Tuesday, January 13, 2009

I want to be back in Buenos Aires

I walked too far today. I knew it as I was doing it, that I should hail a taxi at any moment. Just stop. But I kept going, and I am paying for it in poor decision making and weariness.
I am in Neuquen, the capital city of a western province of the same name that is known for it`s recent dinosaur finds (evidence of which is all 80km out of the city in three different directions and I don´t know how I´m going to get there), it`s oil and electricity output, and it´s lakes along the Andes. The city I am in is not, unfortunately, in the mountains, or even very near them, and so I will be taking another bus trip before I unpack my bicycle. I am jealous of my friends with stainless steel couplers on their bikes. These devices allow one to very easily take apart and put one`s bike in a box, because it is only the extensiveness of assembling my bike that is stopping me from having it in the cities. It actually appears to be quite easy to get the bike in a box from one place to another through the bus network, as they run a parallel cargo service that is very cheap.
So, after stressing out for much of the morning and afternoon about whether I was going to ride out of Neuquen, and being annoyed at the poor quality room I have to pass the night in, I was beginning to calm down when I realized that I didn´t have my camera anymore.
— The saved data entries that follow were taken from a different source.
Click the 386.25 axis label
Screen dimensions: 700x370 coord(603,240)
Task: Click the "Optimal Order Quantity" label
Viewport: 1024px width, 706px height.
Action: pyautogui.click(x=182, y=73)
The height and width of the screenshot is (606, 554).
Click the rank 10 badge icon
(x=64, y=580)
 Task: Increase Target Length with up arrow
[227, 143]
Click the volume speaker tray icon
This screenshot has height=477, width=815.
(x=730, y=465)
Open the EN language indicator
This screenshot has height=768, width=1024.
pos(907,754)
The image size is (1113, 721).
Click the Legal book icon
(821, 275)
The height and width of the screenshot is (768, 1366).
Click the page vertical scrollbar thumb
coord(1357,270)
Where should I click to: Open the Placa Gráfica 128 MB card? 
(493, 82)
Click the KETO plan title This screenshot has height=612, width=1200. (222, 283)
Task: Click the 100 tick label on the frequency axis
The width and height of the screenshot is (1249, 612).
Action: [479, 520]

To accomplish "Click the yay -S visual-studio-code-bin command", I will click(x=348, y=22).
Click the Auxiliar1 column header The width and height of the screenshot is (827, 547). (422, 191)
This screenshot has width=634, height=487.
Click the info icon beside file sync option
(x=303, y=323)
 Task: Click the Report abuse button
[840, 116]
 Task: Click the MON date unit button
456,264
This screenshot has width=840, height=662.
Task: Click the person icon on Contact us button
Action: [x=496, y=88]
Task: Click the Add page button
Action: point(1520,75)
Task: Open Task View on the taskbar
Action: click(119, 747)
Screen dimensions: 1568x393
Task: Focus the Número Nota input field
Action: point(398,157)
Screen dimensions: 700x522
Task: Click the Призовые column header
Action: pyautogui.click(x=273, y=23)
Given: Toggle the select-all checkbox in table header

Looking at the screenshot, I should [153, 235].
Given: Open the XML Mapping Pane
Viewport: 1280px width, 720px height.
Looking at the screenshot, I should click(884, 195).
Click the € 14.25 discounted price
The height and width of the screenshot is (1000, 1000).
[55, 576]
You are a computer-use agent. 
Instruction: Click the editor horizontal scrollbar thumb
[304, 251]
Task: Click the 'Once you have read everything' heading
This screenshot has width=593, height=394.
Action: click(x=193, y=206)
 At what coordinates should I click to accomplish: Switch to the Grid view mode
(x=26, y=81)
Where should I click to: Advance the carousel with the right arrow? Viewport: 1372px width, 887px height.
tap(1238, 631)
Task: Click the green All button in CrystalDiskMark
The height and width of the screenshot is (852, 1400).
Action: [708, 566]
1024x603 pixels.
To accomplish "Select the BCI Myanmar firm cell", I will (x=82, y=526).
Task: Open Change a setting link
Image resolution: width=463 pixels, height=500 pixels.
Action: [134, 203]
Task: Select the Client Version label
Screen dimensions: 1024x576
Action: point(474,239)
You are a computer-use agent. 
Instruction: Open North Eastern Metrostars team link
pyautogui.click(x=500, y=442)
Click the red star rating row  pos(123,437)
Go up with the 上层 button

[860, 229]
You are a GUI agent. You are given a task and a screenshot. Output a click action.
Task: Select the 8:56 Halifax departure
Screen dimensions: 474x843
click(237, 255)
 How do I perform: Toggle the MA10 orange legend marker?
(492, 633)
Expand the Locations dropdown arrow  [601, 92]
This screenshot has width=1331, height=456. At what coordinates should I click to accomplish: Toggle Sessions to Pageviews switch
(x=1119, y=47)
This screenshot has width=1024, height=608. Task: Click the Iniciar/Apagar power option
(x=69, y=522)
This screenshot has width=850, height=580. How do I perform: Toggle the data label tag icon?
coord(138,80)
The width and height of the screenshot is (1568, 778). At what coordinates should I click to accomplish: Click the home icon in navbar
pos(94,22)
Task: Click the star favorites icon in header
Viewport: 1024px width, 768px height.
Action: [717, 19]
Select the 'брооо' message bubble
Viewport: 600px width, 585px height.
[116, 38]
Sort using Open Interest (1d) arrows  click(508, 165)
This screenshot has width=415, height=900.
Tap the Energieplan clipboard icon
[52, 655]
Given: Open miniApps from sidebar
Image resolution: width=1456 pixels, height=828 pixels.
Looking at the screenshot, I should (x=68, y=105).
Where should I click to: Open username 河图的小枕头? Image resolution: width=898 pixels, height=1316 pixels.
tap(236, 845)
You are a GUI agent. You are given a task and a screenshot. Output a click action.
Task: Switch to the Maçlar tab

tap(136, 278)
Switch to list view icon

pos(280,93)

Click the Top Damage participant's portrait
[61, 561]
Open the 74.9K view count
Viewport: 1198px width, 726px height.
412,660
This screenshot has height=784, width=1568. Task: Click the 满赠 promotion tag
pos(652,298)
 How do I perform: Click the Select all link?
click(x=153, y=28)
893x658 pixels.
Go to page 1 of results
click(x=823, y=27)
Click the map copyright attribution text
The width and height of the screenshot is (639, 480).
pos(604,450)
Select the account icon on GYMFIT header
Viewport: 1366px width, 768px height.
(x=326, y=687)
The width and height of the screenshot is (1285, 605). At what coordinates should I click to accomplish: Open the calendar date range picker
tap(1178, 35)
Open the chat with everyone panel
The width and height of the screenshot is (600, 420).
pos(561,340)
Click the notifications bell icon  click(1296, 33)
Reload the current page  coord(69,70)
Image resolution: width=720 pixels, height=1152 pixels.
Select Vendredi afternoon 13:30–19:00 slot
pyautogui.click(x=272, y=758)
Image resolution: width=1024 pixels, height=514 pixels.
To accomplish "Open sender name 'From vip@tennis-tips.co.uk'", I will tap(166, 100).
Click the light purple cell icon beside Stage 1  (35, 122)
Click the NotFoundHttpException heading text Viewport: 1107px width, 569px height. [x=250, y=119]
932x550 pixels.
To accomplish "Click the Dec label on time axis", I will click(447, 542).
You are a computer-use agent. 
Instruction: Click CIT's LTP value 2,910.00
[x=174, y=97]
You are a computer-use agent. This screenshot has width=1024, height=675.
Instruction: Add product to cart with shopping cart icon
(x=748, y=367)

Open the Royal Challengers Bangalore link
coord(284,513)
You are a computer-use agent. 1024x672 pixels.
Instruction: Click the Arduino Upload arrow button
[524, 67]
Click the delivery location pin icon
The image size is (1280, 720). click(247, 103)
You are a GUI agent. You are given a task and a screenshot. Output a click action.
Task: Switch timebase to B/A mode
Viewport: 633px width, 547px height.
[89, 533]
So I ran back across town to the internet kiosk where I am now and asked around for a little blue box, retraced my footsteps, all to no avail. I realized that I might be insured for something like this, but not before I began to wear myself out again.
The last part of this is the crappy hotel. And it was this last part that was the first part of it all. Because I was heading over to check out another hostel when I realized that I was so distracted I didn´t know where my camera was. There is a hostel in town, and it appears to be quite nice, but I am staying in a cheap hotel because I didn´t do the appropriate research before agreeing to what seemed to be my only choice. Bah.
My impressions of Neuquen? I seem to have come across an inordinate amount of pregnant ladies in the shopping area that makes up the city center. The amount of 2-star hotels gives the place an almost seedy feel to it, even if the people who emerge from the hotels and those in the streets are quite normal seeming. It has a youthful vibe as well, and everybody I have talked to, usually asking for their help in something or other, has been more patient than they have had to be with me as I learn how to not talk like a three year old. Sorry there are no pictures, but that´s just the way it is right now.

1 comment:

  1. Is this comment spot a good place to communicate with you?

    On a long trip, the wise experience the least honeymooner's euphoria before they get frustrated.

    Making decisions without savvy has got to be one of the surest ways to convince yourself you're fucking the whole thing up and you suck and the trip sucks and maybe even the country sucks. No doubt. Man, I hate that shit. My camera was stolen off my gear-rack right above me on an Indian train, a case of pure addled negligence. Ehh. Pour yourself whatever passes for a white russian over there and embrace. Stuff: the opposite of permanent.

    Meanwhile, you're a good writer. I would pay to read you.